The United Kingdom COVID-19 variant has been identified at a Barrie long-term care home coping with a massive outbreak of the virus.

Simcoe Muskoka District Health Unit (SMDHU) confirmed that six COVID-19 cases from Roberta Place Long-Term Care Home have been identified as the highly contagious coronavirus variant.

The cases are among five residents and one employee.

As of Saturday, 127 residents have tested positive for the virus, along with 84 staff members, which represents half of the workers who helped respond to the outbreak, SMDHU Medical Officer of Health Dr. Charles Gardner said during a virtual press conference Saturday afternoon.

Only two residents at the home have not tested positive for the virus.

Along with the infected residents and staff, two essential visitors, three external partners and 21 household members connected to employees and external partners at the home have tested positive for the virus.

A total of 32 residents have died from the disease caused by the novel coronavirus since the outbreak started at the home on Jan. 8.

Although only six samples tested positive for the UK variant, Gardner said he is confident that all infected residents and staff have the variant.

“We’ve had test results on six individuals but I do not doubt that all of them have the variant. There’s no reason to believe that a second variety was introduced onto the site at the same time coincidently. I don’t have any reason to believe that it’s anything other than this UK variant throughout the facility and affecting all positive cases," he said.

On Wednesday, SMDHU confirmed that preliminary laboratory testing of six cases at the home had identified a high likelihood that there was a “COVID-19 variant of concern.”

The second test, which is a genome sequencing test, determined that the six samples were the UK B.1.1.7 variant.

The UK variant, along with the 501Y.V2 variant from South Africa, are believed to be about 50 per cent more transmissible than other variants of the virus.

Another variant of concern that has surfaced is the E484K variant found in Brazil.

Gardner said the home is doing all it can to contain the variant but said he is "very concerned" about it spreading into the broader community.

"My concern is very high. This virus, this variant has proven to be highly infectious. It rapidly progressed through the home despite best efforts and has now infected many workers, other partners who responded to the situation, and even some household members of staff and those who responded to the situation."

Gardner added that since the variant has already infected household members of those who worked at the home, community transmission is possible.

"It’s certainly on the edge, I would agree. It depends on their contacts beyond their household and whether or not we’re starting to see spread there and we haven’t seen that yet but we’re on the very edge."

On Thursday, SMDHU said a worker at the home who had close contact with someone who travelled abroad was one of the first to be suspected of carrying the variant into the home.

The worker followed all precautions, and was tested regularly, but did not initially show symptoms.

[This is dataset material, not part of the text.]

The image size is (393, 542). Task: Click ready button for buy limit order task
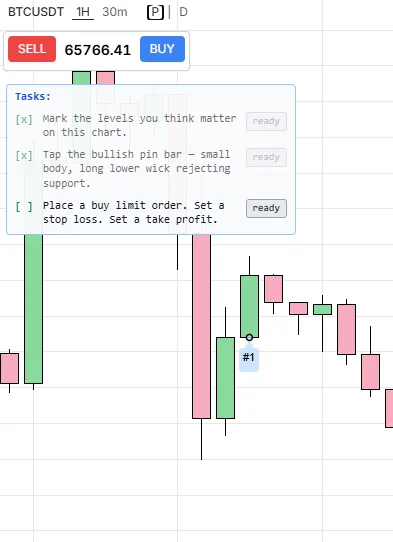pyautogui.click(x=266, y=208)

Gardner said the worker did not violate the Quarantine Act or any recommendations laid out by the government.

"The exposure in question did not take place out in the community and the staff member who became a case at the very beginning did not have symptoms when they attended work. They were asymptomatic when they were tested routinely," he said.

With the infection spreading rapidly throughout the home since early January, Gardner was asked about why residents weren't cohorted earlier to reduce transmission.

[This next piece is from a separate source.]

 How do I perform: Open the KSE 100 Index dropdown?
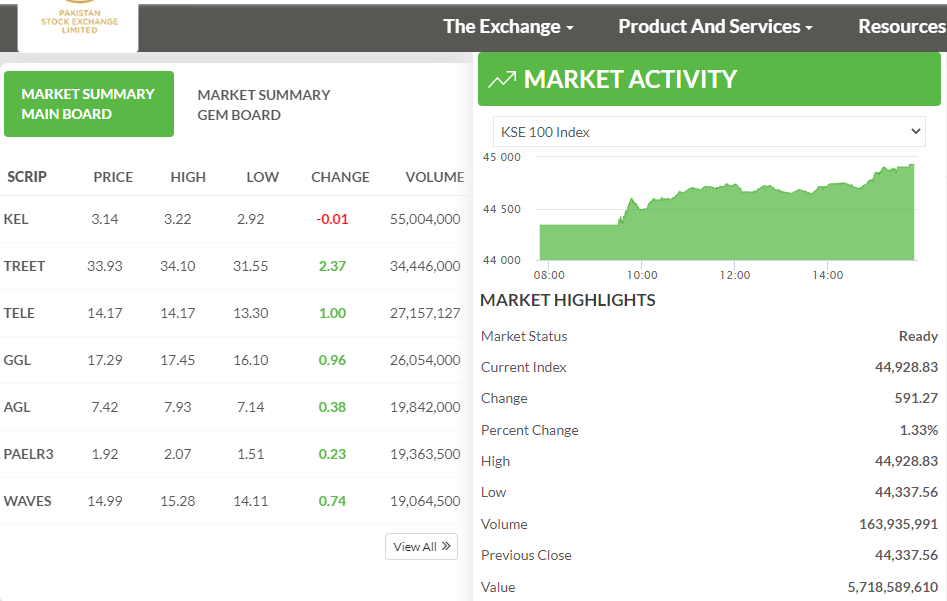(x=709, y=132)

He said that cohorting wasn't implemented successfully due to reduced staffing levels.

"The home never successfully put in place the kind of cohorting that you’re describing where you maintain the restriction on the movement of staff or the exposure of staff to cases and non-cases. That certainly is something that is an optimum practice in an outbreak and that certainly wasn’t established," he said. 

Earlier this week, SMDHU ordered temporary leadership of Roberta Place to be given to Orillia Soldiers’ Memorial Hospital to bring the outbreak under control.

The hospital will help ensure that staffing, training, and equipment and supplies are in place so that the facility can continue to respond to and control the outbreak.

Last weekend, the home inoculated 135 staff members and 21 residents with first doses of Pfizer BioNTech’s COVID-19 vaccine.

However, on Thursday, SMDHU Associate Medical Officer of Health Dr. Colin Lee said the home was supposed to get doses of the Moderna vaccine earlier but the doses were diverted to regions with a higher prevalence of long-term care outbreaks.

He said that homes “in areas around the GTA received Moderna (vaccine) that was destined for us.”

This was due to the government’s goal of administering the first dose to all long-term care homes in York, Peel, Toronto and Windsor Essex by Jan. 21.

“If we had a vaccine a month before we went in [last] Saturday, I think this outbreak would have been much less severe,” he said.

On Thursday, the provincial government said there were 15 known cases of the UK variant across the province, excluding the now confirmed cases at Roberta Place.